The family looked on, open-mouthed. No one had ever seen Dr Bergander the worse for drink before. But quickly young Götz was fetching more schnapps (this was, after all, a distillery) and his mother was raiding their sparsely provisioned post-war larder, seeking snacks for their guests. The distillery was saved. The celebrations went on into the night. The often terrifying but always unpredictable Russians had amazed their new subjects once again.
9
Most cases were much more bureaucratically complicated, and neither was the by no means straightforward question of Nazi Party membership so easily adjudicated as in the case of Dr Bergander. All the same, when it suited any of the occupiers, they could waive the rules for any German they decided they wanted. The Americans, for instance, removed a great many former German rocket scientists – and eventually their families, too – from their homes and places of work around Nordhausen in the Harz Mountains, the great underground V2 production complex known as the
Mittelwerke
, which was overrun by the US Army in April. Within hours, American investigation teams were swarming over the place like termites – albeit in many cases, termites with degrees from MIT and the like, systematically recruited by the Combined Intelligence Objectives Sub-Committee (CIOS) for just such purposes.

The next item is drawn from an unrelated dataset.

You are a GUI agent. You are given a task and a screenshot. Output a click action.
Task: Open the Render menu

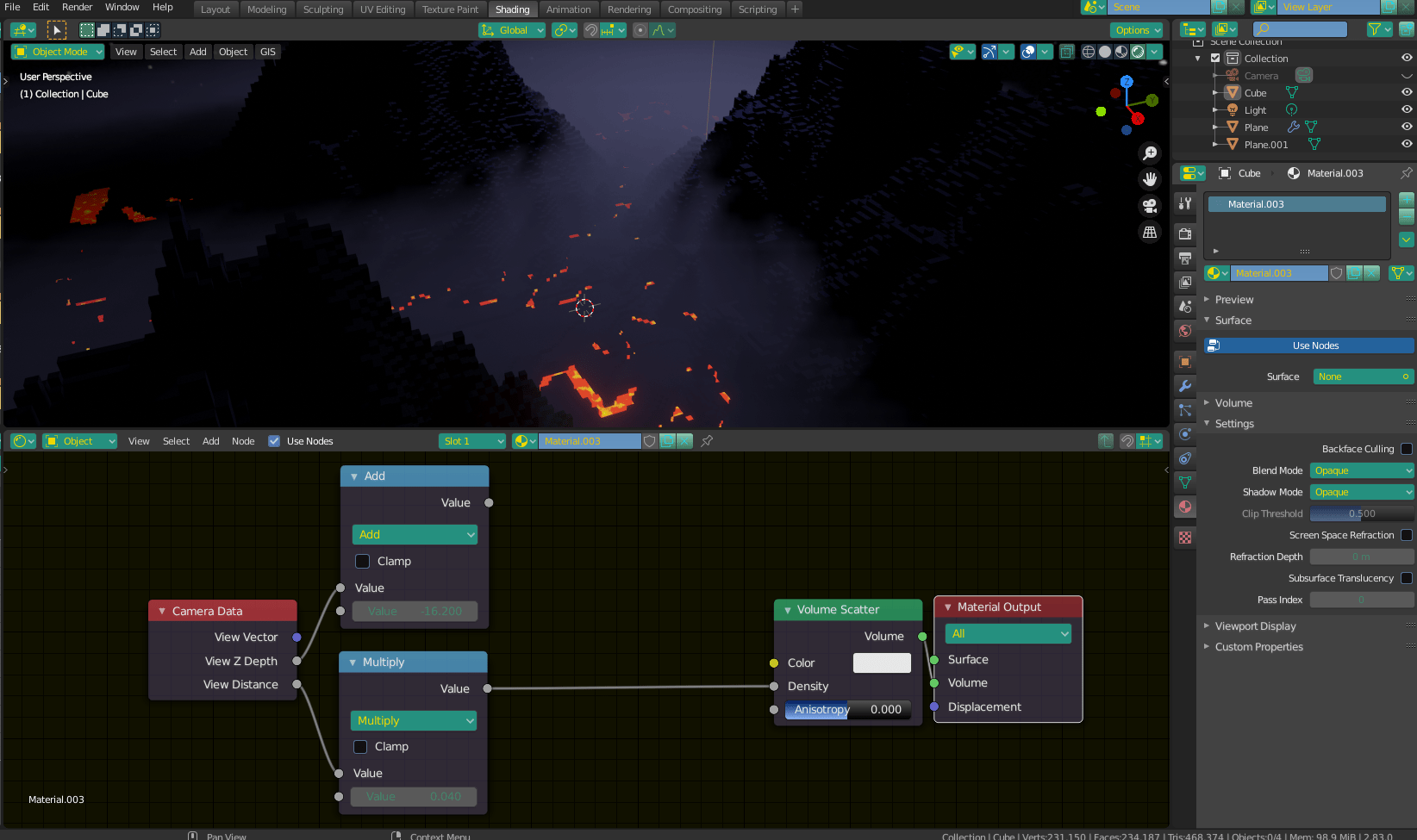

Between April and the beginning of July 1945, when the area had to be handed over to the Russians, these teams and their accompanying T-Force units (whose job was to secure the objectives, clear them of possible booby traps and so on, so that the scientists could move in) worked feverishly to strip it of machines, equipment and what was left of its precious product. Everything – every last nut and plate and bolt and wire – was shipped west into the safety of the US Zone. In one eight-day period, 400 tons of equipment was transported to Antwerp, whence it was shipped to New Orleans.
10
And under a highly secretive programme codenamed ‘Overcast’ – later changed to ‘Paperclip’ – 765 selected German engineers and scientists who had worked on Hitler’s missile programme were magicked away to America without any denazification process at all, as were the sequestered rockets and their spare parts. Partly this was to complete the debriefing process, partly to keep them from the Russians, but in any case America’s post-war missile programme was given a good head start.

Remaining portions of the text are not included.